┌─ Records for this task

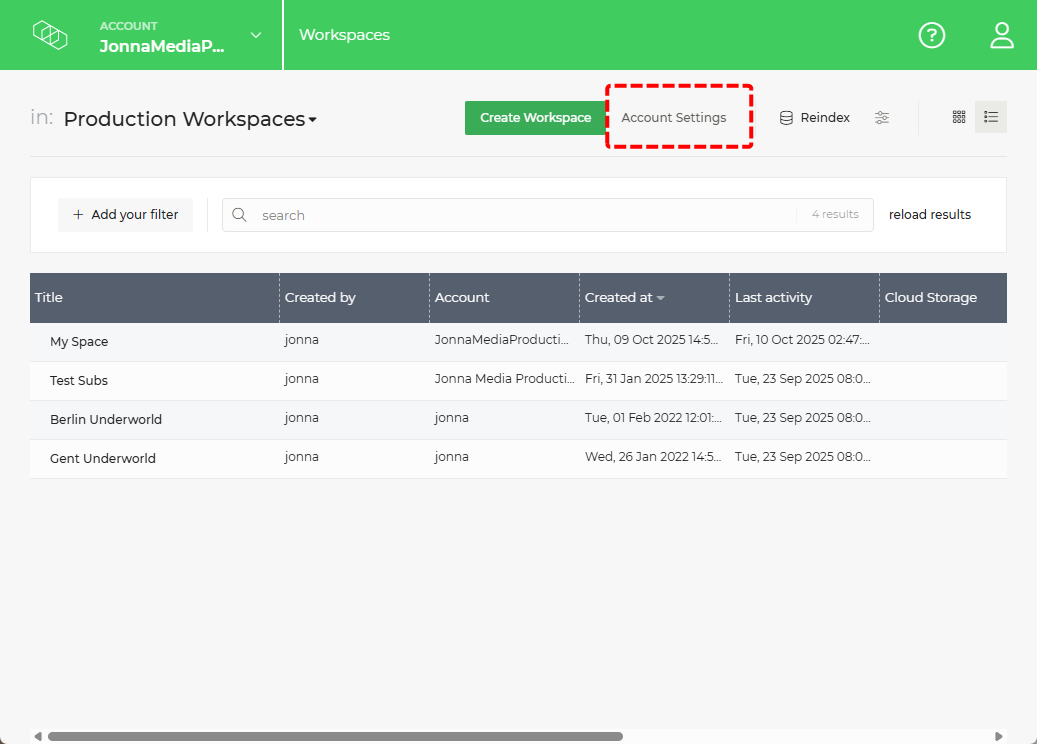Click the app logo cube icon
The image size is (1037, 744).
click(x=50, y=34)
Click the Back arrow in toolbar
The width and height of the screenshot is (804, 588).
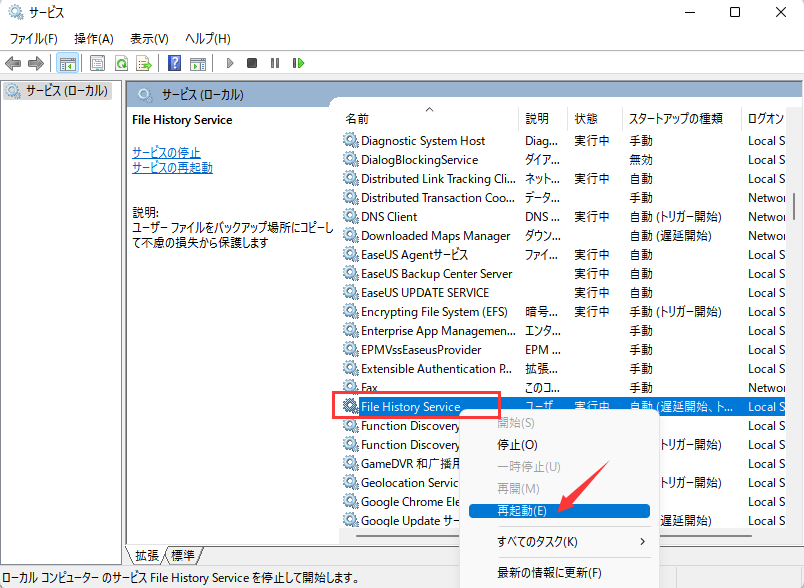13,63
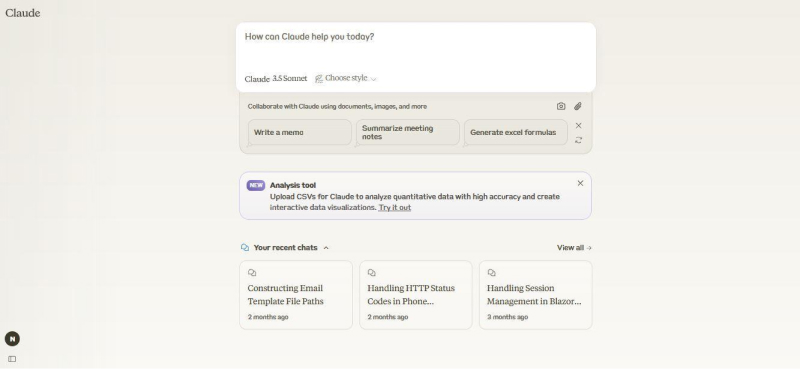The width and height of the screenshot is (800, 369).
Task: Click the camera screenshot capture icon
Action: tap(561, 106)
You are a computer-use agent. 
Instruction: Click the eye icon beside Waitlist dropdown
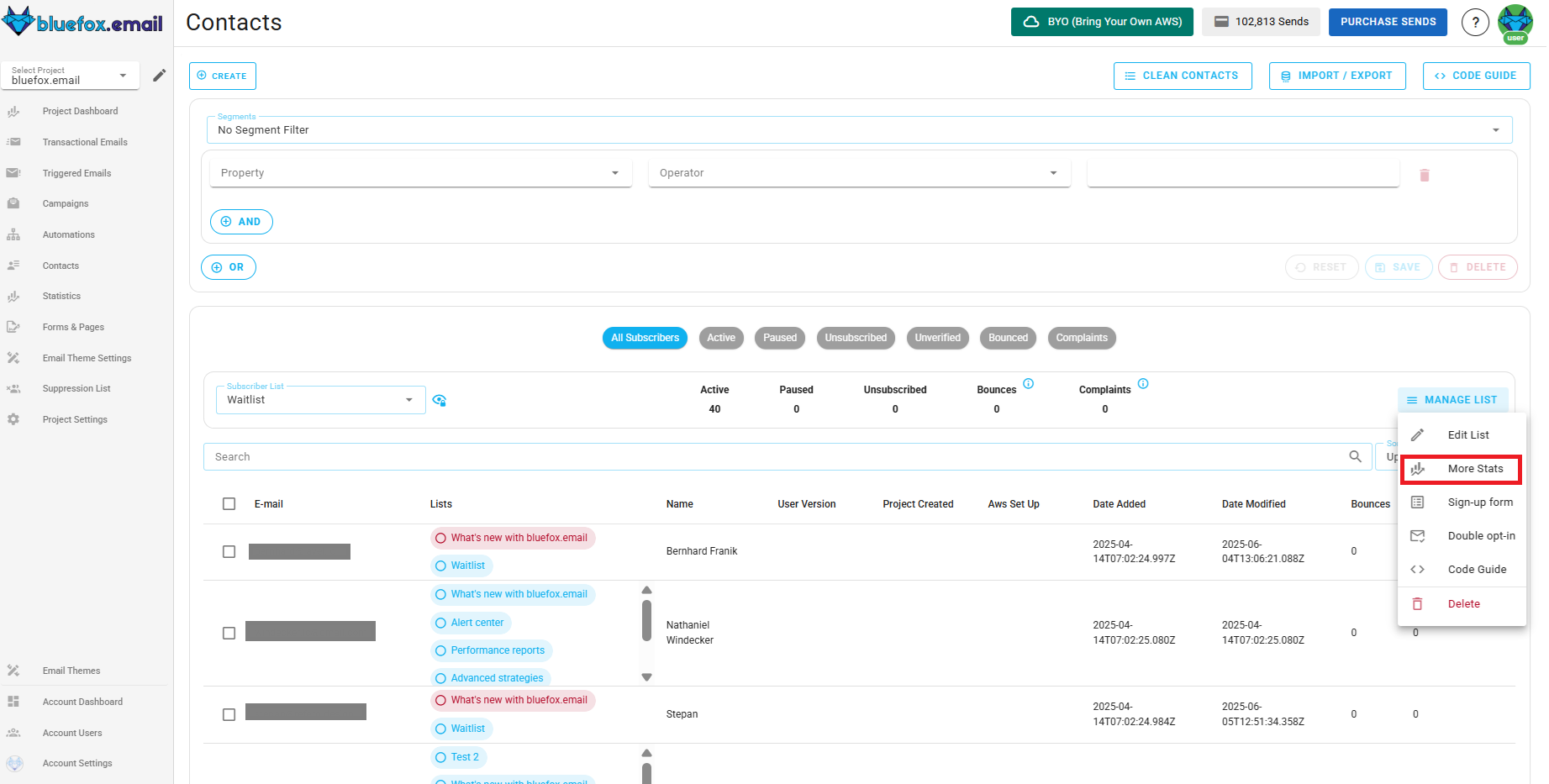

└─

- Task description
All lines from the one that contains "You are a computer-use agent." through the last line of the data should be retyped exactly, with the pictures left out.

- Task answer
You are a computer-use agent. 
Instruction: Click the eye icon beside Waitlist dropdown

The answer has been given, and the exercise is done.